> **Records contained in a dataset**
::::::::

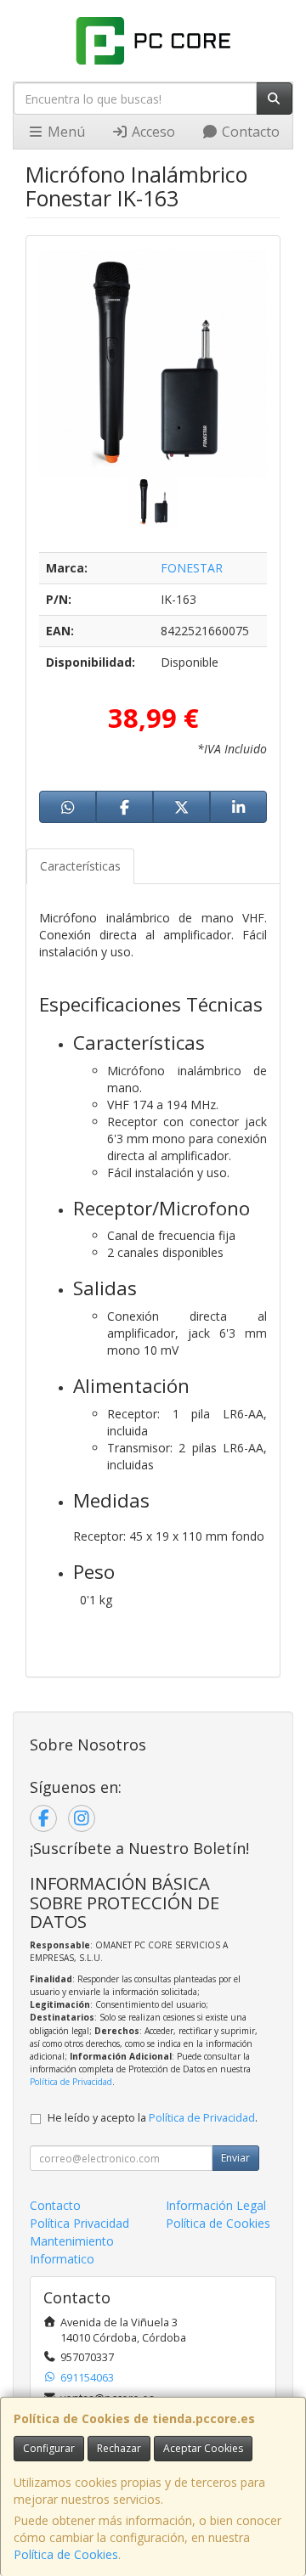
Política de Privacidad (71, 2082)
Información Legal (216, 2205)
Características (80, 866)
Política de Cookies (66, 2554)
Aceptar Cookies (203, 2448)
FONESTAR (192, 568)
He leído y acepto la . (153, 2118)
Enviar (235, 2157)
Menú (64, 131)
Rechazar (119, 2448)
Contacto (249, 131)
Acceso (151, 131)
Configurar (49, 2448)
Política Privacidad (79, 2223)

::::::::

> **The problem**
Reproduce every record above word for word. Leave the pictures out.

> **Task result**
Política de Privacidad (71, 2082)
Información Legal (216, 2205)
Características (80, 866)
Política de Cookies (66, 2554)
Aceptar Cookies (203, 2448)
FONESTAR (192, 568)
He leído y acepto la . (153, 2118)
Enviar (235, 2157)
Menú (64, 131)
Rechazar (119, 2448)
Contacto (249, 131)
Acceso (151, 131)
Configurar (49, 2448)
Política Privacidad (79, 2223)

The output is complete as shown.